[INPUT FOR THIS TASK — start]

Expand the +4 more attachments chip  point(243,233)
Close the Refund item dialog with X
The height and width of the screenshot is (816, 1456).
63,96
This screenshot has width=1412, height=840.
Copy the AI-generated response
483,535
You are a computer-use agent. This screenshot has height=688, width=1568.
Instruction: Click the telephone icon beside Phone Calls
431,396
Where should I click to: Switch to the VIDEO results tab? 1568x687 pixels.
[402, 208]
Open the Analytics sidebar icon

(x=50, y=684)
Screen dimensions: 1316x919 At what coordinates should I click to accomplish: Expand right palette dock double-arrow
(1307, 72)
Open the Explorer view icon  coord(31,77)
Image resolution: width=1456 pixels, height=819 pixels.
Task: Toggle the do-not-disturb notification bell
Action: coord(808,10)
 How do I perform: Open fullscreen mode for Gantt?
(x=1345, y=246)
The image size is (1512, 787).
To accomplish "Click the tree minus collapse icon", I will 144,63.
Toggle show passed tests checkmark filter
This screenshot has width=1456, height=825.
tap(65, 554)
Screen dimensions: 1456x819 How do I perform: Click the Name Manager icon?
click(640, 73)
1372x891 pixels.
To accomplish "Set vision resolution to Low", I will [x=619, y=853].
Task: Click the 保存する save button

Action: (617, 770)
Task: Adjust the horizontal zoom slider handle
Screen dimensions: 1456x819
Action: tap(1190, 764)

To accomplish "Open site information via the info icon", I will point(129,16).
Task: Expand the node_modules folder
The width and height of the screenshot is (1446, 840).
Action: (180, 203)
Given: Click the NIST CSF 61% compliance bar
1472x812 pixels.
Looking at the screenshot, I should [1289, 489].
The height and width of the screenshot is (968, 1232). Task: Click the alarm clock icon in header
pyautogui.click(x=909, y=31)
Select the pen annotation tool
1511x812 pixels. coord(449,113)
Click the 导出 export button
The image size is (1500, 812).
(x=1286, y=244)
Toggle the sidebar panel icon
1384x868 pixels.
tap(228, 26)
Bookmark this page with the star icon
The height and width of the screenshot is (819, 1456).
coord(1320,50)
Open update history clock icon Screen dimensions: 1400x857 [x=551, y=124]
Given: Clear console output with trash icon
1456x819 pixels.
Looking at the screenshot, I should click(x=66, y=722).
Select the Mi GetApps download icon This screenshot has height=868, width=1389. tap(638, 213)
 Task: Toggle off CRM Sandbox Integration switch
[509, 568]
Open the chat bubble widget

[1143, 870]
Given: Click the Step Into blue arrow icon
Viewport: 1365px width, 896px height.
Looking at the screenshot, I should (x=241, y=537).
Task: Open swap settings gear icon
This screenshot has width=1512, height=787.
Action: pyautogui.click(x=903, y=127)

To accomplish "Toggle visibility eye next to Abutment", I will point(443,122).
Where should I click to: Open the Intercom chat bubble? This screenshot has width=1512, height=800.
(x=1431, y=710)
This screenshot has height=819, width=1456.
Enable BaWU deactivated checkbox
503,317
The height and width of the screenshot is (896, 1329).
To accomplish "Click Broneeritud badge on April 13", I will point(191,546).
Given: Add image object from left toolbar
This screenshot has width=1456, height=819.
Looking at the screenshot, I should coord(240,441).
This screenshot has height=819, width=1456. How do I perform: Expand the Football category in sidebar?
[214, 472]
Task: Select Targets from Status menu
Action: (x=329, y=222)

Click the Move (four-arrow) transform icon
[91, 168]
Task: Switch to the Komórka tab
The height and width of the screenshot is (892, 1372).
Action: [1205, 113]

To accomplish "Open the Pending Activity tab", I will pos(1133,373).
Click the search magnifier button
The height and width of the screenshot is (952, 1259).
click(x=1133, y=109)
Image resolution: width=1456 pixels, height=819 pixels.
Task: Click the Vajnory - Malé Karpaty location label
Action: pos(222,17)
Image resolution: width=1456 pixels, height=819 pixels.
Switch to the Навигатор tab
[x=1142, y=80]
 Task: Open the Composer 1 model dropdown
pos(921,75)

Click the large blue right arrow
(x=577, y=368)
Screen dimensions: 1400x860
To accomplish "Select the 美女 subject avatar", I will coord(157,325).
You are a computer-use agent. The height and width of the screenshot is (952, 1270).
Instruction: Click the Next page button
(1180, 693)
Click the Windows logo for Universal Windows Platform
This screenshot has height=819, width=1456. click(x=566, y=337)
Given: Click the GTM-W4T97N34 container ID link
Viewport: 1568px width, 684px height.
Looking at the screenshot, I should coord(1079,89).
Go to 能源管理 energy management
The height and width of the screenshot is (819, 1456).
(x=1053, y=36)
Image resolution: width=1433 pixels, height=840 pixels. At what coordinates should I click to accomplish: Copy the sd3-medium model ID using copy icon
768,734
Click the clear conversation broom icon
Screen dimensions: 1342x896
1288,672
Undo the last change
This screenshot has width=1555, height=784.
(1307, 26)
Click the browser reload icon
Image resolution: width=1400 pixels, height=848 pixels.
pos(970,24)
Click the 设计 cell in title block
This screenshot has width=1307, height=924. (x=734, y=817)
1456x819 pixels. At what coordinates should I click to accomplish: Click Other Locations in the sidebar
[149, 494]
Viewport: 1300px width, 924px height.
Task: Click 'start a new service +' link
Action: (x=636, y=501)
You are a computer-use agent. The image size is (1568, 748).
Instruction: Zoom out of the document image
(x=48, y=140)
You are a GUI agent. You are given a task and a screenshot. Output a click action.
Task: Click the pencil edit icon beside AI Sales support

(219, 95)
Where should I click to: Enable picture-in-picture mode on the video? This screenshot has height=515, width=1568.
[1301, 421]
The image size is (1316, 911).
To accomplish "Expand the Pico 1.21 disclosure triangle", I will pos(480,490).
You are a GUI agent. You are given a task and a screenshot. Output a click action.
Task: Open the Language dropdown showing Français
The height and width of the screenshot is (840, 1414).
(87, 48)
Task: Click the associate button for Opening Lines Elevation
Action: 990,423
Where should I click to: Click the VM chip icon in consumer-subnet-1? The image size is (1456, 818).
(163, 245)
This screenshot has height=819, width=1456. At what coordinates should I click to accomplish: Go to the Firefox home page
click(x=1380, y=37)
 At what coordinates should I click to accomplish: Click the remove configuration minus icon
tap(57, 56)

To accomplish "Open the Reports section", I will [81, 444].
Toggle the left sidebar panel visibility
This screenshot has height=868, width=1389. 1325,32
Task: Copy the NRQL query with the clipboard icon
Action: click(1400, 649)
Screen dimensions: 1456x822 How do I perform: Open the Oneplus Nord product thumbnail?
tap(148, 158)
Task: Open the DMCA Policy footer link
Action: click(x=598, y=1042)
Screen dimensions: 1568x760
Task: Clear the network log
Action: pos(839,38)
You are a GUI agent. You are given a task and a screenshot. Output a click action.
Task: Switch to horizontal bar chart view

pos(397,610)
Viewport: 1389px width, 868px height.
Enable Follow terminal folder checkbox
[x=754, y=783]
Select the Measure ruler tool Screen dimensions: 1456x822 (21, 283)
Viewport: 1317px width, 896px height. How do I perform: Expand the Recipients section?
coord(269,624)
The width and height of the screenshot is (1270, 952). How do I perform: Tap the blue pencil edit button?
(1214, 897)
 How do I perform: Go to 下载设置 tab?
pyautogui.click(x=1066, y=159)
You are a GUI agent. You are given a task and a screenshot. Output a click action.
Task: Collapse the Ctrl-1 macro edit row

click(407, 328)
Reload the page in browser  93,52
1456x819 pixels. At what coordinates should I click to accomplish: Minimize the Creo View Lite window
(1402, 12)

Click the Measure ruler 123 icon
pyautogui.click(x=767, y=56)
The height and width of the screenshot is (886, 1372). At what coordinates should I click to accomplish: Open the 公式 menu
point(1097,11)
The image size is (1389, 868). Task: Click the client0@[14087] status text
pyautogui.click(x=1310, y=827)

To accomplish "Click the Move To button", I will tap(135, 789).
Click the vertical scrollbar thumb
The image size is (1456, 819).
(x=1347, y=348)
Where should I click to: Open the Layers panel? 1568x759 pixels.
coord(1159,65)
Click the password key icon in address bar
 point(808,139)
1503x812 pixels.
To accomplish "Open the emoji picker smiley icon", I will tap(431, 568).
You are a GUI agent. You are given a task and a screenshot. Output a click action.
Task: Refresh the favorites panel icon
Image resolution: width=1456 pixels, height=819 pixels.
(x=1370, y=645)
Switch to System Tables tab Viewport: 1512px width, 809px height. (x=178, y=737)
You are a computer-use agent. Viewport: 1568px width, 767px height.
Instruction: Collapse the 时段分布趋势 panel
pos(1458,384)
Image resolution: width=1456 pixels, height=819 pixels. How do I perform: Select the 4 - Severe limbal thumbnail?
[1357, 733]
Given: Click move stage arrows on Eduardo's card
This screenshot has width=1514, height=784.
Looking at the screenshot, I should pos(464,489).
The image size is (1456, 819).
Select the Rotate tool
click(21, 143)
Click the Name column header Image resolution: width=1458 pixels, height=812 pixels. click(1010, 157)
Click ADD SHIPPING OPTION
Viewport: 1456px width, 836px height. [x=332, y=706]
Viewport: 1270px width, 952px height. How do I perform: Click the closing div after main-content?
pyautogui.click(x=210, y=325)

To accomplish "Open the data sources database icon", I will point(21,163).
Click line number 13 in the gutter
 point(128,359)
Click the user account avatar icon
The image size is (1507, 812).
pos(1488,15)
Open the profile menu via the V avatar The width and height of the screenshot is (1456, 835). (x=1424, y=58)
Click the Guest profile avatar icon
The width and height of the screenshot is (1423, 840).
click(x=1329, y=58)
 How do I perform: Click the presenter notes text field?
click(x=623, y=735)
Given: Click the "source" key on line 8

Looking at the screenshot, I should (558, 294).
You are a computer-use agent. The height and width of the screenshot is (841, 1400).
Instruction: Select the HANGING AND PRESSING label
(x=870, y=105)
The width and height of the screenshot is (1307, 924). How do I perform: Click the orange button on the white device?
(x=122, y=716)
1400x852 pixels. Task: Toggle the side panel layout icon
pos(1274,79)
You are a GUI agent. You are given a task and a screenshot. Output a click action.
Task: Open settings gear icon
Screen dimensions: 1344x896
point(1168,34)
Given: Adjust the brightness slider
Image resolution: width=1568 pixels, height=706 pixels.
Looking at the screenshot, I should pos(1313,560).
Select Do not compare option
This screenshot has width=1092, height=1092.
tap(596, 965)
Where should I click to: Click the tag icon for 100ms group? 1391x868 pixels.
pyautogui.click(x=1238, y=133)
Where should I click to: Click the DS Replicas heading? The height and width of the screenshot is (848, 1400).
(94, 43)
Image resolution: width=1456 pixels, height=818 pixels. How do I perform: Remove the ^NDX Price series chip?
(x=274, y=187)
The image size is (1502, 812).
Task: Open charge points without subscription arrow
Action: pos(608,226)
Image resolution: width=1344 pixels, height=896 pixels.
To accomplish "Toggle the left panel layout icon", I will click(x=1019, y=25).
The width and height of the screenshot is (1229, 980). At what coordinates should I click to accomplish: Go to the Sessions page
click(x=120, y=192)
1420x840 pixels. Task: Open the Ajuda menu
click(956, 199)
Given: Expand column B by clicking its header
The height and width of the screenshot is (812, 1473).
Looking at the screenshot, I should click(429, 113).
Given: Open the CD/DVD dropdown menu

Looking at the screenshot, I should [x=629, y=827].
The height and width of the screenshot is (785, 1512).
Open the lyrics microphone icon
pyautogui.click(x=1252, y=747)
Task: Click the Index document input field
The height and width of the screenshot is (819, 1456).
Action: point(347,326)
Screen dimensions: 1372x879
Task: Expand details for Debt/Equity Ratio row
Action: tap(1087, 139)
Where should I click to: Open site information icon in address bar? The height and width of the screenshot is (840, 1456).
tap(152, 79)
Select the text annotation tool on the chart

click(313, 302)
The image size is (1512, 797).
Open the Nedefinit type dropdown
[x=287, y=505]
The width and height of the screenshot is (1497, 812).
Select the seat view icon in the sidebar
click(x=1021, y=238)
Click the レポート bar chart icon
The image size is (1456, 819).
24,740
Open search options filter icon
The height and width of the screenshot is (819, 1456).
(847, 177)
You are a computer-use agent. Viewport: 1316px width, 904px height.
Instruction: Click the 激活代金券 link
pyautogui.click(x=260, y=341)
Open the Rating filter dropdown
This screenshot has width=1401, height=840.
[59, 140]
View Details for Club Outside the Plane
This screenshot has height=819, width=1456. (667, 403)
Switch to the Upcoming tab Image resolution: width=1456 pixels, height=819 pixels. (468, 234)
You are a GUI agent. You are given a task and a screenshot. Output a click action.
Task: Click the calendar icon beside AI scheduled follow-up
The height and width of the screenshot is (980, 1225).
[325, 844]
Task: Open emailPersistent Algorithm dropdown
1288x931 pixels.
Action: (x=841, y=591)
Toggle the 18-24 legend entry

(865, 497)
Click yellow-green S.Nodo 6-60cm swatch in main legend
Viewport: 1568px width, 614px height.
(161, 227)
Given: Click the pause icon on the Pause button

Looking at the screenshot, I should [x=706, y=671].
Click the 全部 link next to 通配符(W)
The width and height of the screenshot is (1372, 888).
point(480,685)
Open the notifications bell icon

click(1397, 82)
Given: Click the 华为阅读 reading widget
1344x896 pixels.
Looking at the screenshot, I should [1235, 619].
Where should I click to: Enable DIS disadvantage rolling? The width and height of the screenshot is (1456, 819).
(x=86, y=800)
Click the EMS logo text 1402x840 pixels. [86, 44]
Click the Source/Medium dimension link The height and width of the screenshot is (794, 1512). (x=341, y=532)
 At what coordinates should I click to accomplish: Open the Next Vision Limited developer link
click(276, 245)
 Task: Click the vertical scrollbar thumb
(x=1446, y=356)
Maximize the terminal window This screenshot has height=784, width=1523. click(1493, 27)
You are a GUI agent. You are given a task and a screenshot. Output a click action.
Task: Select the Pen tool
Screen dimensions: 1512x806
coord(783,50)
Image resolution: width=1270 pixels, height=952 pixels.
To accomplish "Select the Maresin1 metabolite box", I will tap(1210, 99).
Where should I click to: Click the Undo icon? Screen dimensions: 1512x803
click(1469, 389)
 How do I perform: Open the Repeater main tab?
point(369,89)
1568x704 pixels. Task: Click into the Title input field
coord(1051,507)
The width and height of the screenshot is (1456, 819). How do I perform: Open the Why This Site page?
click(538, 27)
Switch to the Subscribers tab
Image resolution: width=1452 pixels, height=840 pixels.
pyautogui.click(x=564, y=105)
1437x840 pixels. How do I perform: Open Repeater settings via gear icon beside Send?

[INPUT FOR THIS TASK — finish]

▸ TASK DIRECTIONS
Look through the entries and return every line where "settings" appears.

▸ COMPLETED EXERCISE
Task: Open swap settings gear icon
Task: Open settings gear icon
1437x840 pixels. How do I perform: Open Repeater settings via gear icon beside Send?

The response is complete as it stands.